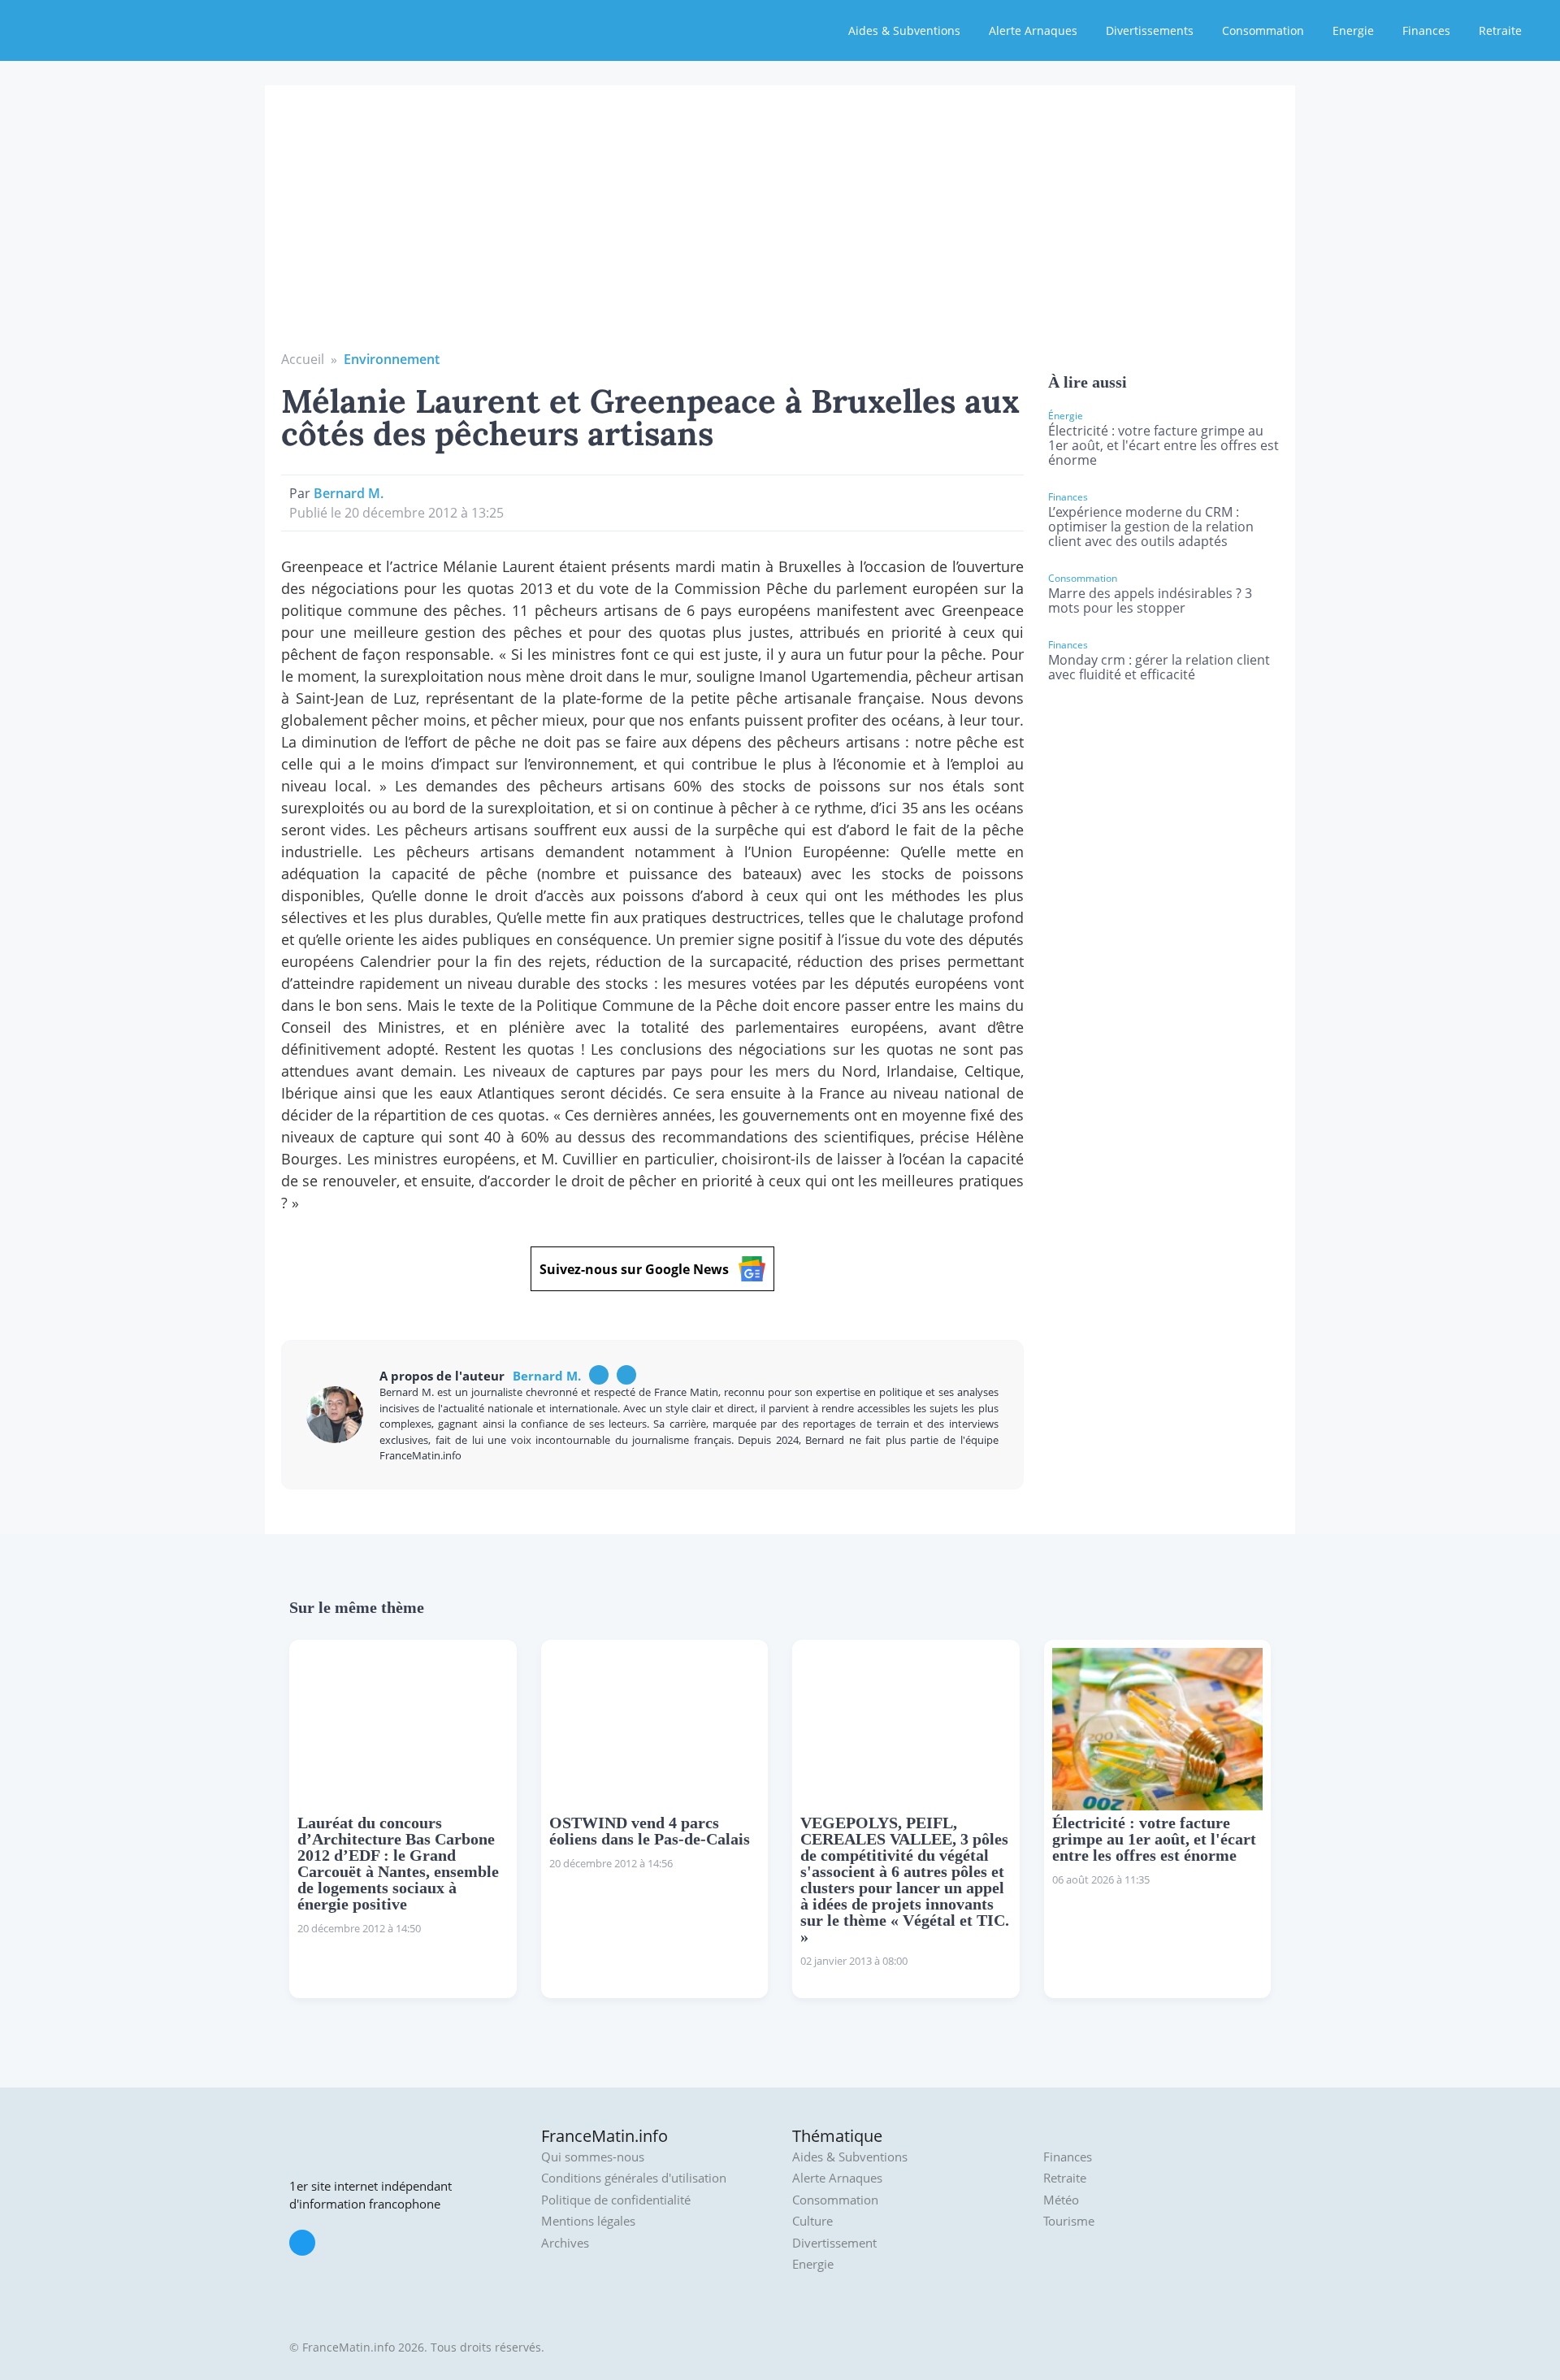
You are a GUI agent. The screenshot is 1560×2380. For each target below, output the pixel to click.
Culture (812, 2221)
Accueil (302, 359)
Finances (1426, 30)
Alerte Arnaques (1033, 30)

============================================================

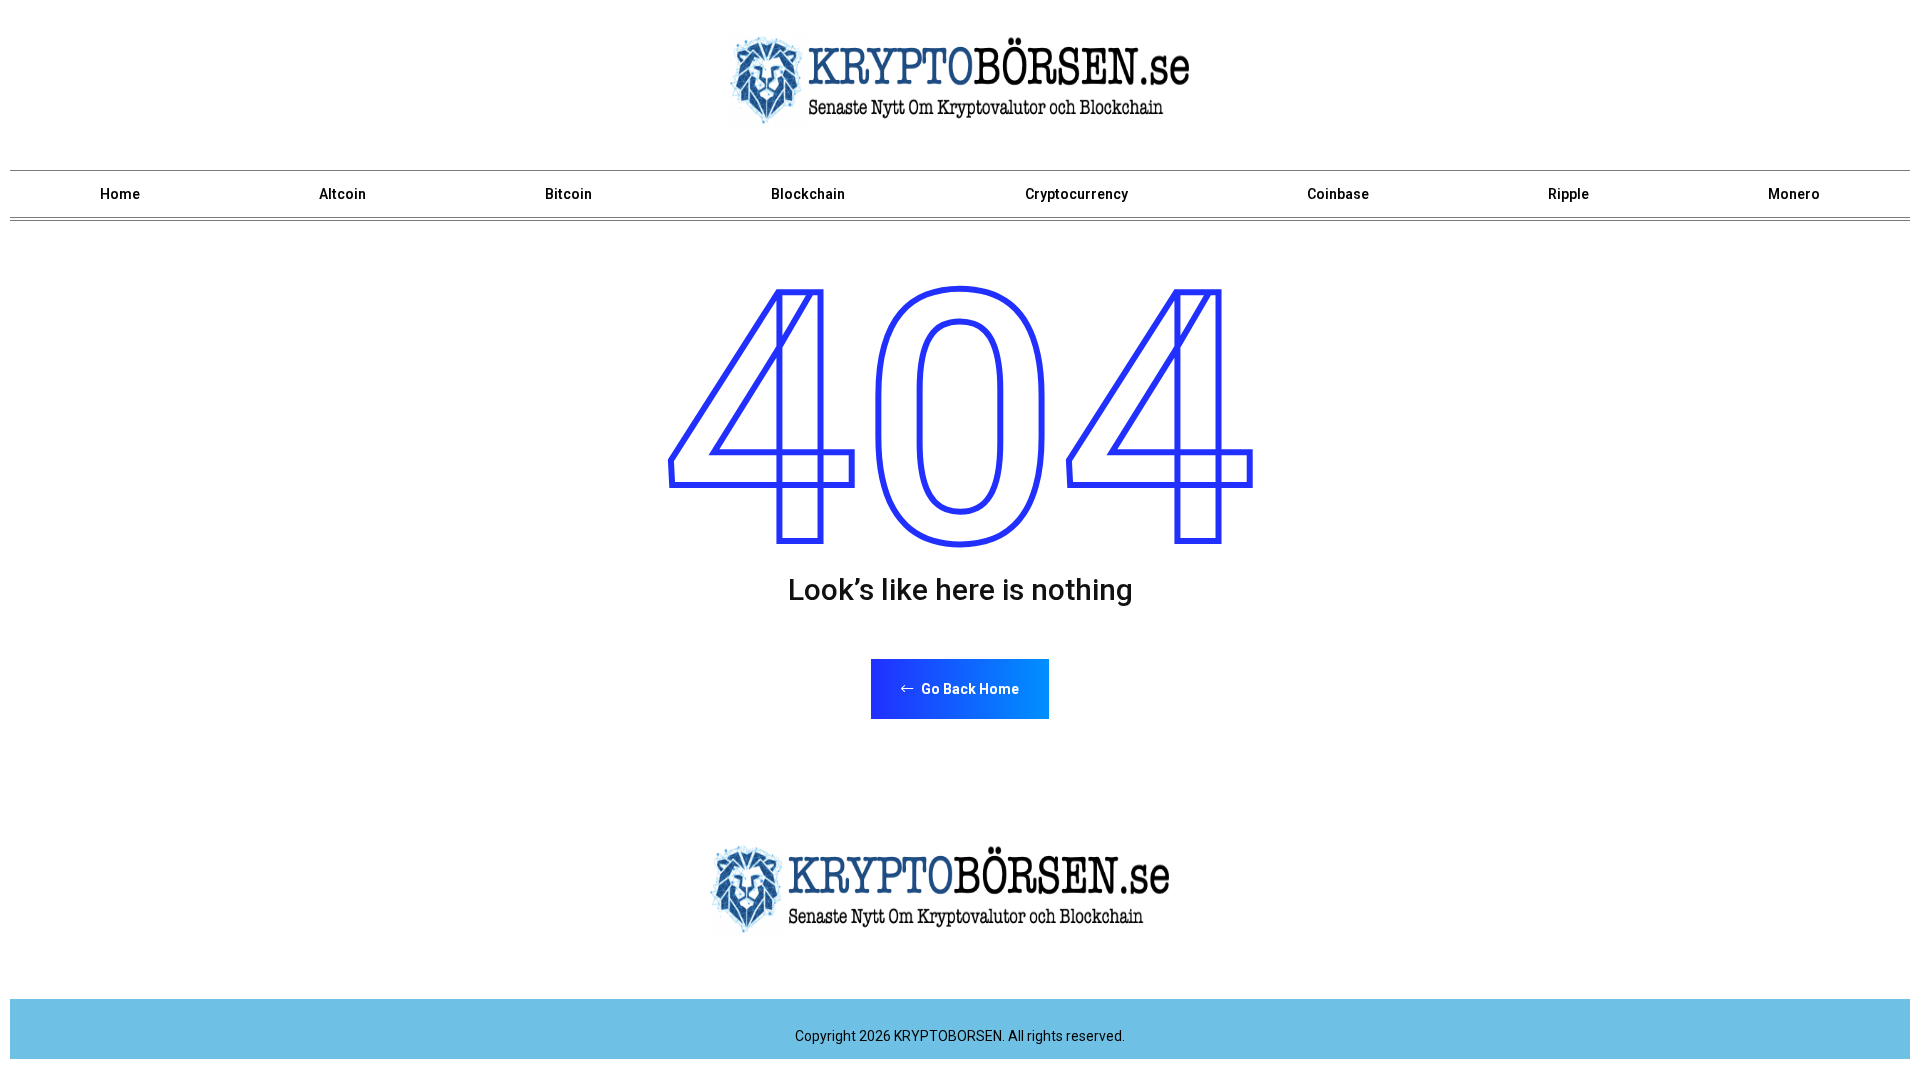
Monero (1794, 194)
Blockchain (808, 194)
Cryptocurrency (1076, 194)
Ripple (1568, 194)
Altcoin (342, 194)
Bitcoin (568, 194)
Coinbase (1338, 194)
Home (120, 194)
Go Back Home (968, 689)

============================================================

Work request
An exact copy of the lines above between the line holding "You are a GUI" and the line holding "Alerte Arnaques (1033, 30)", inclusive, is the whole answer.

Result
You are a GUI agent. The screenshot is 1560×2380. For each target below, output the pixel to click.
Culture (812, 2221)
Accueil (302, 359)
Finances (1426, 30)
Alerte Arnaques (1033, 30)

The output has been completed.